----- Data for processing
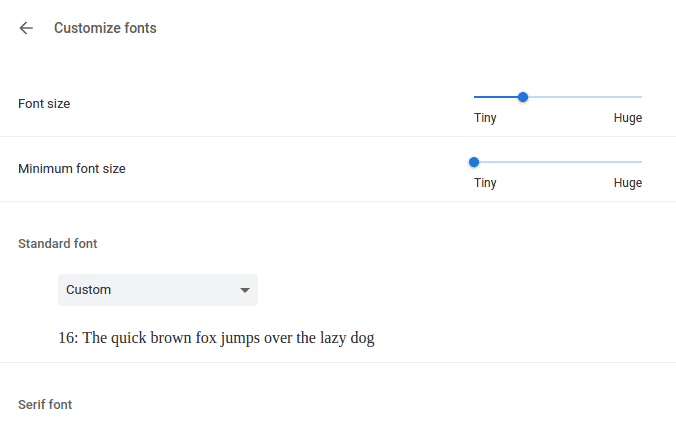This screenshot has width=676, height=429.
Task: Click the Minimum font size row label
Action: pyautogui.click(x=72, y=169)
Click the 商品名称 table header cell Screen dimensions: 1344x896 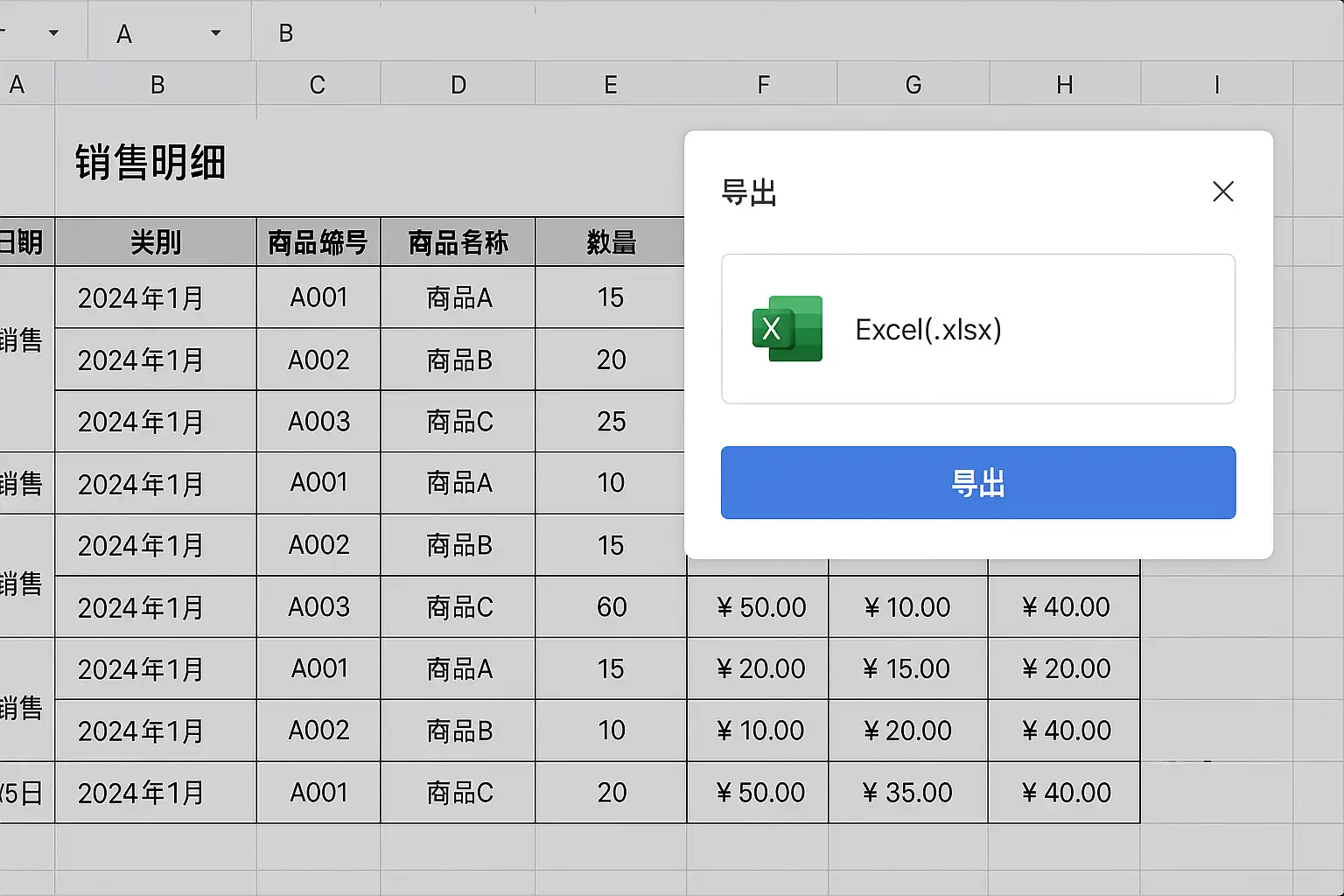tap(458, 242)
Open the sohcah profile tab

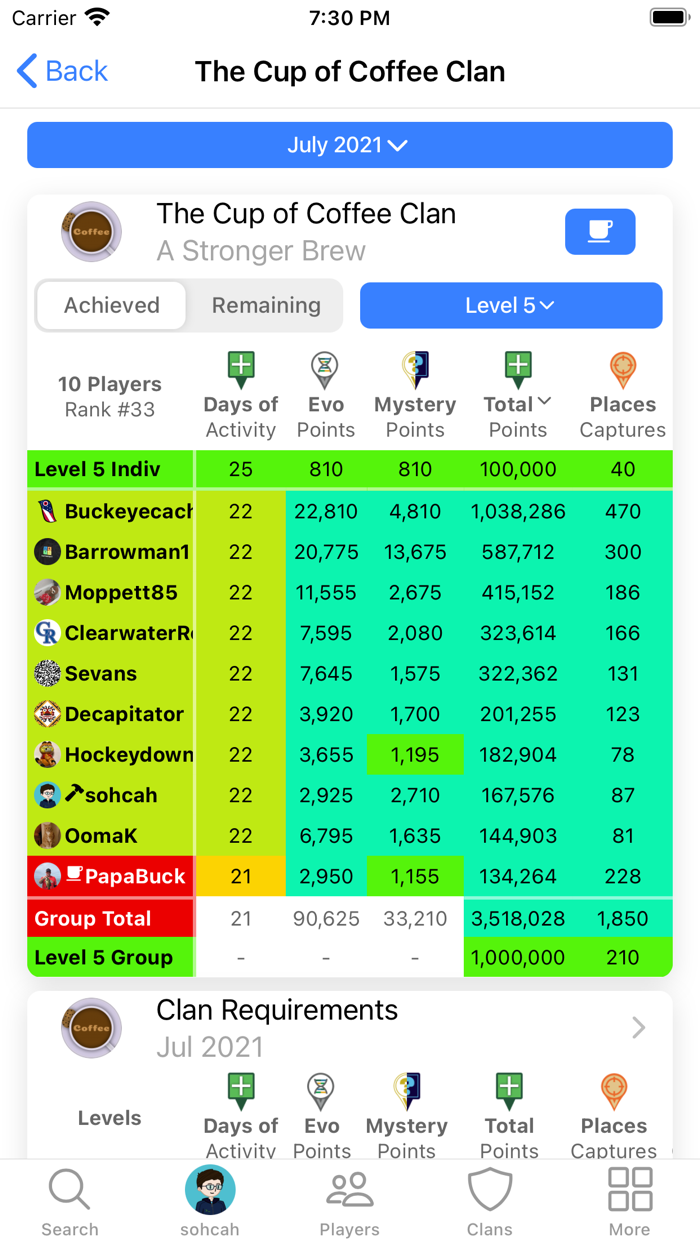pyautogui.click(x=210, y=1201)
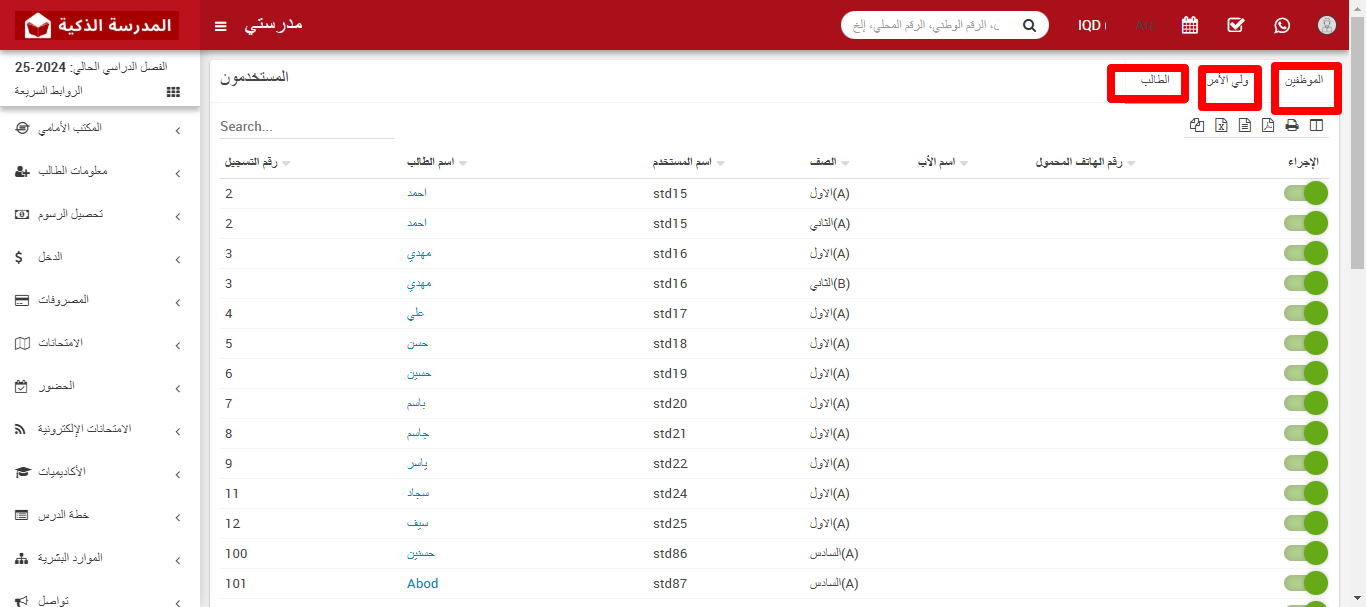Open the column visibility picker icon
1366x607 pixels.
1316,125
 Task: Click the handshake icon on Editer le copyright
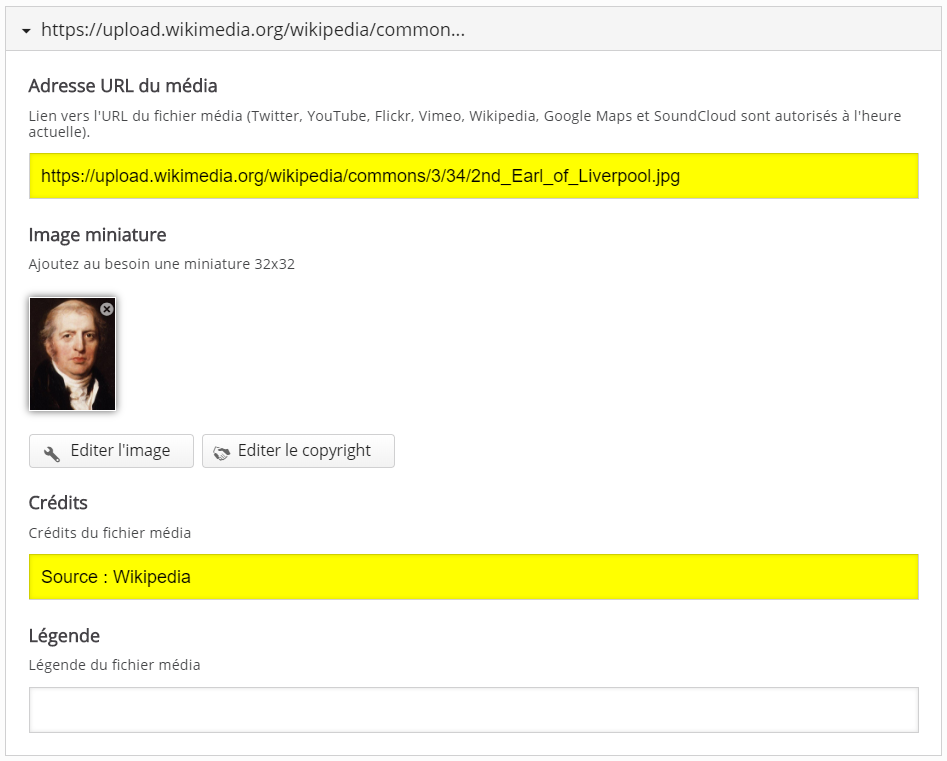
----------
Your answer must be the lines from the line containing "Open the sohcah profile tab" through the final line of the data, written out exactly, both ends included and pictures left out.

[Result below]
Open the sohcah profile tab

pyautogui.click(x=210, y=1201)
Open the column visibility picker icon
1366x607 pixels.
1316,125
 Task: Click the handshake icon on Editer le copyright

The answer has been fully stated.